Christopher Waller, a Federal Reserve governor, said “the argument that we entered a recession in the first half of 2022 has pretty much ended.”Credit...Erin Schaff/The New York Times
The New York Times
By Jim Tankersley
Fears that the U.S. economy slipped into recession earlier this year have “faded away,” empowering the Federal Reserve to continue to swiftly raise interest rates to tame inflation without imperiling the recovery from the pandemic-induced recession, a top Fed official said on Friday.
Christopher Waller, a Fed governor, said at the Vienna Macroeconomics Workshop in Austria that continued signs of strong job creation and consumer spending showed that the economy did not fall into recession, even though the Commerce Department reports that the economy contracted in the first half of the year.
“Since I last spoke in July, I think the argument that we entered a recession in the first half of 2022 has pretty much ended — we didn’t,” Mr.
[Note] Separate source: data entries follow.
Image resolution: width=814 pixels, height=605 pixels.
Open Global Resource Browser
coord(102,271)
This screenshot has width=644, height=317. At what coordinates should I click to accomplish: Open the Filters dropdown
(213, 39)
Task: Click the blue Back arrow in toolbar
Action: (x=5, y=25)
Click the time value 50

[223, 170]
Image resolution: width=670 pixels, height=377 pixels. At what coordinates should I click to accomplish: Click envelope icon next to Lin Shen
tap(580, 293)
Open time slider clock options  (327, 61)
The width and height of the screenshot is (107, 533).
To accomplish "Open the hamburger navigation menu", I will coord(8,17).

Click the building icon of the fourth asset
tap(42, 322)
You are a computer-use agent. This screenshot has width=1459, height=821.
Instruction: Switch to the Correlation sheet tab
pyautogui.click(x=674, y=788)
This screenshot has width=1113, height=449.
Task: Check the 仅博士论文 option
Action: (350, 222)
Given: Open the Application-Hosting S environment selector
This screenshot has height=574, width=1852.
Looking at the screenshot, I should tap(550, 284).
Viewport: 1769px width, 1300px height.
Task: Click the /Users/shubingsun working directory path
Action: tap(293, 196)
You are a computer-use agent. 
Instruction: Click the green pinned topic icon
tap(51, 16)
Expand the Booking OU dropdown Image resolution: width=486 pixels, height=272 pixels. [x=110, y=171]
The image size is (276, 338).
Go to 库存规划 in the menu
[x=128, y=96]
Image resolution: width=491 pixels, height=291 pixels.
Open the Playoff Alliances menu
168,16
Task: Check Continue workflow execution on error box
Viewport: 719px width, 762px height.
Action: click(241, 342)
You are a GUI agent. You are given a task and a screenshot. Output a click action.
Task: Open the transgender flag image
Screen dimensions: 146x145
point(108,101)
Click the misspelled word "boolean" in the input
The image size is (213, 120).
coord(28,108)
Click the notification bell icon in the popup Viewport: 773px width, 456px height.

Waller said. “With each passing week, the absence of any indication of a recession in spending or employment data buries that recession argument a little deeper.”
What the data show, he said, is an economy that is slowing but still growing — and one with rapid price growth that will require more aggressive efforts from the Fed to bring under control. Despite some recent signs that inflation is moderating, in large part thanks to the decline in gasoline prices, Mr. Waller said he didn’t “yet see convincing evidence that it is moving meaningfully and persistently down along a trajectory to reach our 2 percent target.”
Mr. Waller said he would continue to support “significant” rate increases to further slow the economy and bring down inflation, adding fuel to investors’ bets that the Fed will raise rates by three-quarters of a percentage point this month. He also said he expected the central bank to continue raising rates into 2023.